La defensa de Baratta argumentaba una distinción entre el momento en que una persona provee información inicial y cuando el periodista recurre a otras fuentes para verificarla, buscando limitar la protección constitucional solo al primer caso. Sin embargo, el tribunal resolvió que dicha distinción no surge de la Constitución y que, en ambas situaciones, el privilegio del periodista de resguardar la identidad de su fuente está constitucionalmente amparado.

El dilema de los imputados arrepentidos

La segunda cuestión, y la más compleja, radica en la negativa de varios imputados arrepentidos a declarar en el juicio oral. Estos colaboradores, que obtuvieron beneficios como excarcelaciones y significativas reducciones de penas por sus testimonios incriminatorios durante la instrucción, ahora se niegan a someterse al interrogatorio de la fiscalía y de los abogados defensores de sus co-imputados. Esta situación impide a las defensas confrontar y contra-examinar los testimonios que incriminan a sus clientes, generando un fuerte cuestionamiento sobre la validez del proceso.

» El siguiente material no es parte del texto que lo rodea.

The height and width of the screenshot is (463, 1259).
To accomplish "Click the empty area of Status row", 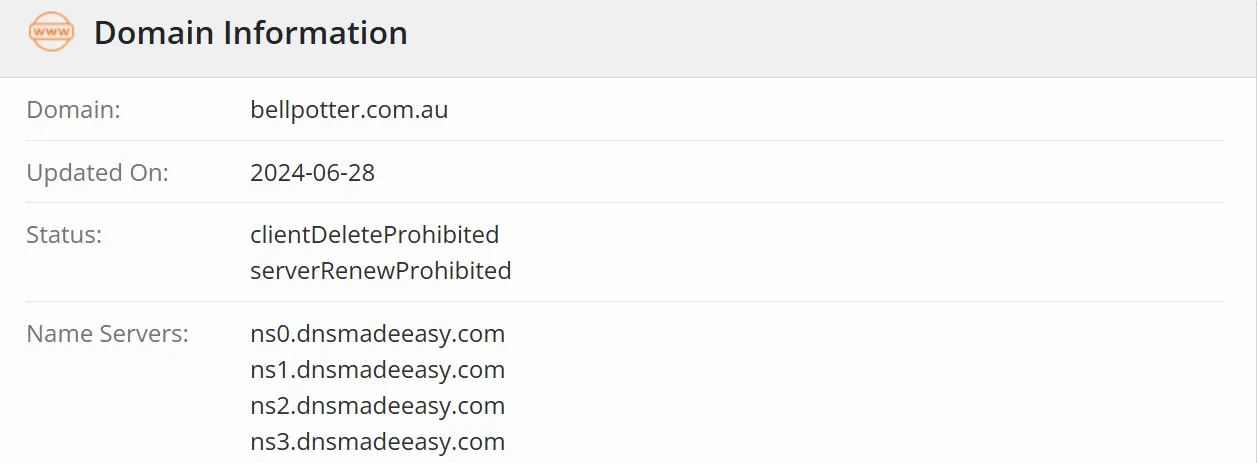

El derecho a la defensa en juicio, consagrado en el Artículo 18 de la Constitución Nacional, y el derecho a la confrontación, expresamente previsto en tratados internacionales con jerarquía constitucional como el Pacto Internacional de Derechos Civiles y Políticos y la Convención Americana sobre Derechos Humanos, resultan vulnerados. La jurisprudencia de la Corte Suprema de Justicia de la Nación, en el caso “Benítez”, ya estableció la importancia de este derecho para asegurar un juicio justo.

En un juicio por jurados, la garantía a la confrontación y al contra-examen es un derecho básico e importante del acusado para defenderse.

La esencia del sistema adversarial, al cual aspira la Constitución argentina, requiere que el acusado pueda poner en duda la veracidad de los testimonios en su contra. La negativa de arrepentidos como Oscar Centeno a someterse a este control, mientras sus declaraciones previas son admitidas como prueba de cargo por el Tribunal Oral, plantea una situación de incompatibilidad constitucional.

La incorporación de estas declaraciones como prueba sin la posibilidad de contra-examen es considerada inadmisible, ya que un imputado colaborador no debería poder obtener un beneficio por una declaración que perjudica a terceros sin someterla al control de su veracidad. Si los imputados arrepentidos desean conservar los beneficios de sus acuerdos de colaboración, deberían someterse al contra-examen durante el juicio oral. De lo contrario, sus declaraciones no deberían ser utilizadas válidamente como prueba de cargo en perjuicio de terceros.

Esta postura no desconoce el derecho del imputado a no declarar, sino que establece una condición necesaria para el uso de su testimonio como prueba contra otros acusados, en línea con la garantía constitucional de confrontación. La Constitución, se argumenta, no admite el privilegio de obtener un beneficio por una declaración y, al mismo tiempo, negarse a que su veracidad sea controlada en el juicio.